Some references to sneakiness are well-defended, like Paskin’s description of how Schumer’s “ditzy, sexy, slutty, self-hating shtick” hides her intellect “in artifice and lip gloss.”  But sifting through other examples of so-called stealth feminism, one gets the distinct impression that sly and secret and sneaky and subtle might mean something different to culture writers than they do to the rest of the world.  No. 1 secretly feminist movie Thelma and Louise features two women ditching their guys, shooting an attempted rapist, and blowing up a lecherous trucker’s rig. A “slyly feminist sketch” from Inside Amy Schumer Season 3? It’s a broad farce about a team of football players who cannot understand why their coach would institute a “no raping” policy. By the end, the athletes have rallied behind a new team slogan, a brazen bowdlerization of the mantra from Friday Night Lights: “Clear Minds, Full Hearts, Don’t Rape.” Is it funny? Yes! Is it so blatant a critique of sexual violence that even the dimmest male chauvinist could understand it? Also yes!

I understand the rationale behind the “sneaky” tic. Even now, the word feminism can sound blunt and militant—a cudgel pounding away at the patriarchal temple and your poor temples, when all you want to do is watch some comedy. Writers possessing a keen pragmatism about feminism’s toxic overtones—or, of course, a shaky sense of what the word means—may wish to praise a show or film or book for political forwardness while reassuring consumers they’re not in for a lecture.

More cynically, though, the bonfire of the straw feminists tends to cast a pretty flattering light on those who accrue prestige by imposing artificial limits on the movement and then breaking them. Calling something “sneakily feminist”—the phrase is almost always complimentary—announces that you, unlike equally right-thinking but less reasonable individuals, are chill. You understand what it takes to be likable, appealing. Not least, when you “discover” a show’s “hidden” feminism, you seem smart and creative. That’s useful for a writer in search of a sparkly frock in which to wrap her dismal observation that some new thing in the culture miraculously doesn’t hate women, yay.

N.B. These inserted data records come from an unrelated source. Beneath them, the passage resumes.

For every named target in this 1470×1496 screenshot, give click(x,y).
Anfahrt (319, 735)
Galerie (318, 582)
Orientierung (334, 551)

Anyway, there’s a nefarious, Mobius strip quality to “sneaky feminism” as a piece of rhetoric. If the point of using it is to satisfy readers that the product in question is ideologically sound, but also chill (Lean in! Not too far!), then this ostensible attempt to make feminism palatable is rather anti-feminist, if sneakily so. That’s because one of feminism’s foundational goals has always been to release women from their disproportionate obligation to show tact, delicacy, and sweetness—to say their piece without being aggressive or annoying about it. Yet we’re asking feminism itself to shimmy through a window and creep down a corridor dancing between laser beams before whispering its claims in the cultural ear.

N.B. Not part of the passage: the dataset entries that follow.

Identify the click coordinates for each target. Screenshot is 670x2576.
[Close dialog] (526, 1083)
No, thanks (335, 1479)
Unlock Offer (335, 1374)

The word sneak, from the Middle English sniken—to creep or crawl—actually shares DNA with the German root for snake. To me, it calls back the Garden of Eden, and the serpent whose sinuous motion, at least in Milton, finds echoes in the enchanting, dangerous waves of Eve’s hair. The idea of feminine disassembly, in other words, has been helping misogynists make their case against women for hundreds of years. Why not prove those scolds wrong by praising a new crop of proudly and overtly feminist stories for what they are—proud and overt?

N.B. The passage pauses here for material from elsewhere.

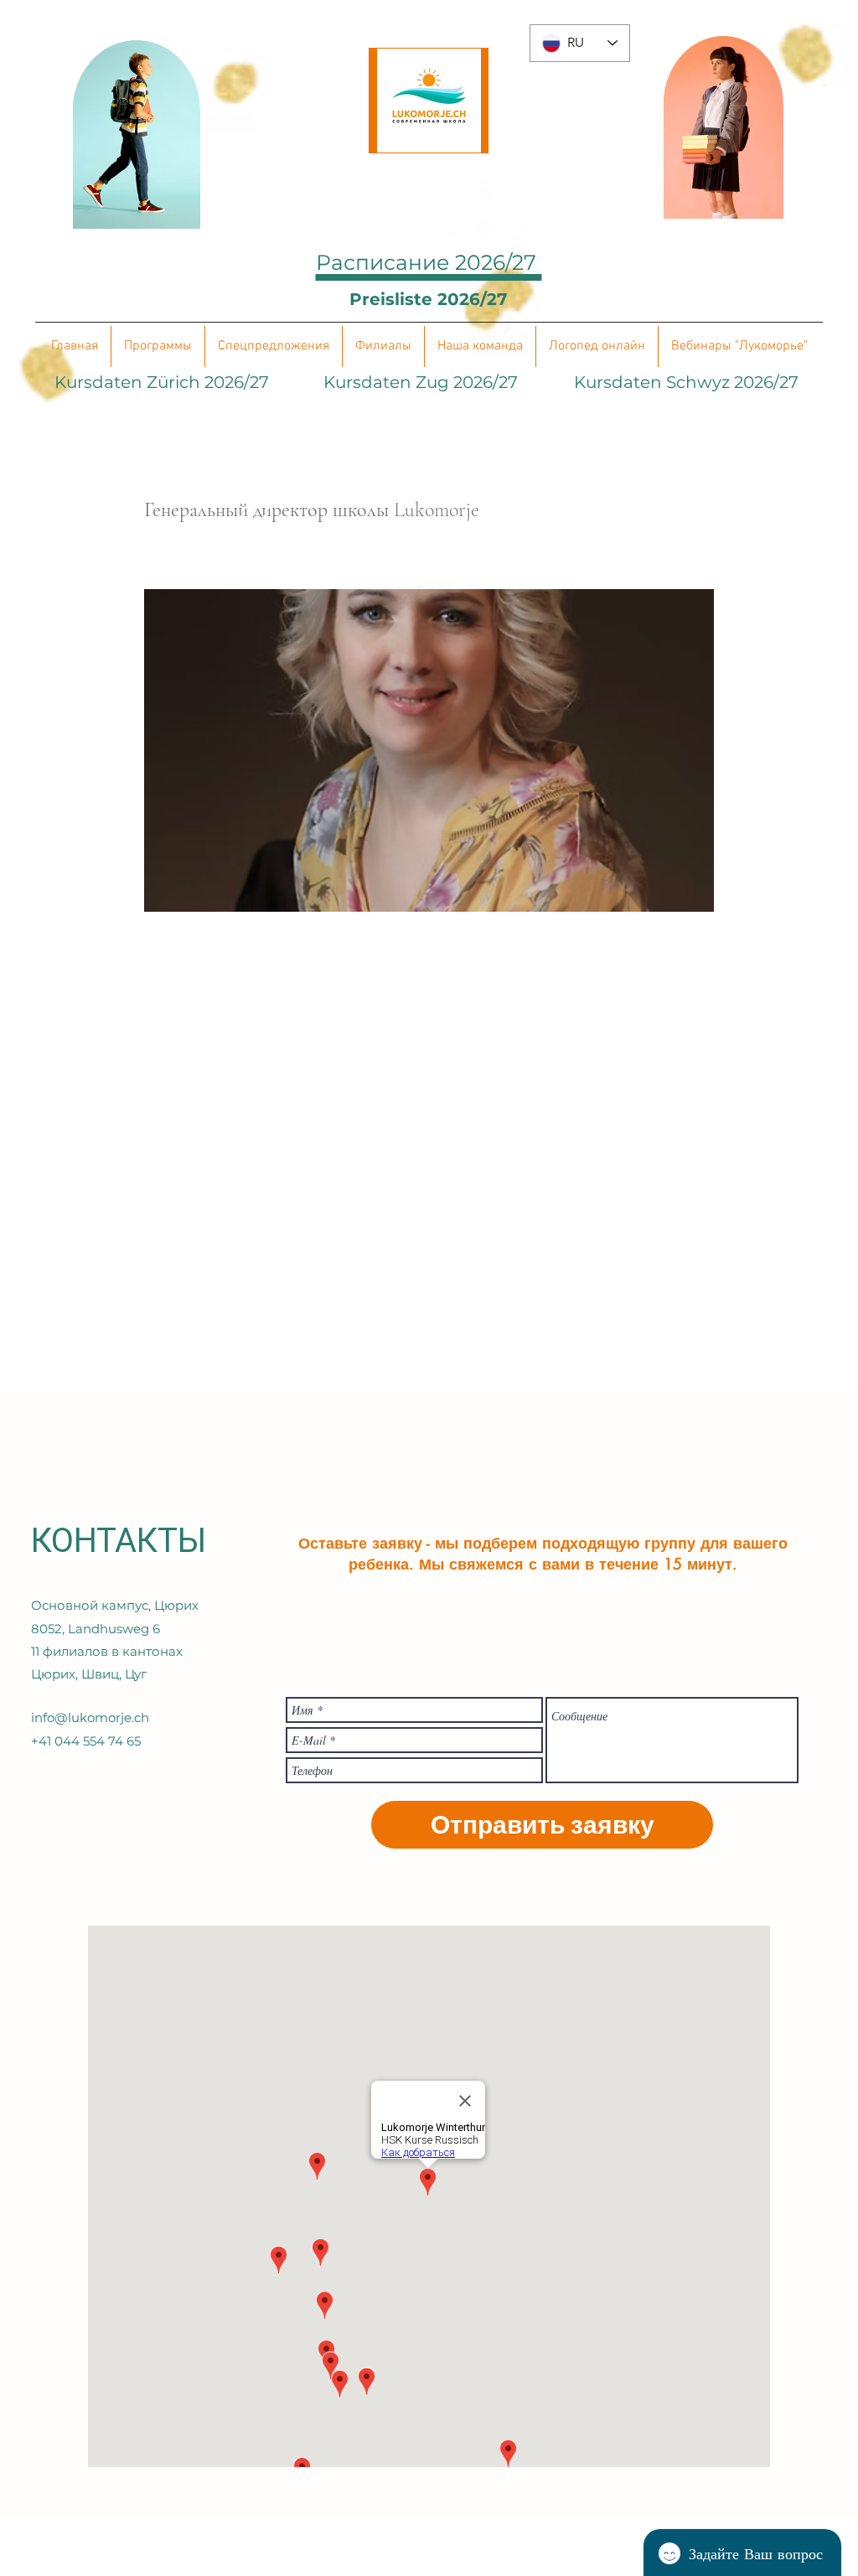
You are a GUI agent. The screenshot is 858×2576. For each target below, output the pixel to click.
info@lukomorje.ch (90, 1717)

I was well into my 20s before I realized that Brussels sprouts were delicious. If my parents were able to persuade me to eat them as a child by disguising them in kid-friendly sauces, great. But the moment I recognized the excellence of Brussels sprouts represented a twofold cause for celebration. Not only was I set up for a lifetime of consuming a nutritious vegetable, but I suddenly had the discernment to enjoy said vegetable. I would both do good and want to do good, like St. Paul dreamed of (but couldn’t pull off) in Romans. Just so with feminism. Mainstream culture has finally figured out that feminism is delicious, and we should rejoice rather than squint doubtfully into the glorious, gender-equal sunrise. Feminists have no further need of Trojan horses. We just need a Netflix subscription and a party hat.